At the very top of this film, writer/director Baumbach (Frances Ha) sets the mood with a ridiculous, absurd, utterly self-conscious pretentious string of dialogue from A Master Builder. As it turns out, there is a point to it all, despite how meta it makes the movie.
Stiller (Night at the Museum) and Watts (Dangerous Beauty) play an older (and that hurts to write) couple who meet a younger couple played by Driver (This is Where I Leave You) and Seyfried (A Million Ways to Die in the West). The relationship becomes a catalyst, of sorts, for both a reawakening and discovery, ultimately leading to acceptance and reality. The foursome play well together, and the ebb and flow of the relationship is intricate and well cosntructed.
But, honestly, it is Grodin’s performance and character that is the most enjoyable. As a brilliant curmudgeon with a real desire to help his son-in-law, Grodin manages to show a wide range in just a few scenes and little dialogue.
I have to say I preferred Baumbach’s much better and more successful Frances Ha over this exploration of social change. While it shares the same quiet intensity of adults lost in the modern world, it doesn’t quite allow us to care as much about those involved. They’re all just a bit too pathetic or just too distant for us to view it more than intellectually. On that last aspect, it is a great essay on societal evolution and technology, thus the Master Builder quote that is actively pretentious, but dead on point.

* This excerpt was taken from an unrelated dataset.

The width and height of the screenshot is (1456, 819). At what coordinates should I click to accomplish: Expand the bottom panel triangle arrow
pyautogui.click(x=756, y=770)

It portrays the intersection of Gen X, Gen Y, and the Millennials (and whatever follows them). If you’re a Boomer or older, well, you’re just backdrop fodder for this piece. How much you can relate to it will be dependent on how you live your life.
There are just enough laughs to keep this going, but it isn’t truly enjoyable, though it is, on occasion, surprising with some nice, contained performances. It is mostly like listening to an entertaining lecture by a favored prof who can land a one-liner. You’ll laugh, you’ll think, you’ll probably forget most of it within a half-hour of seeing it.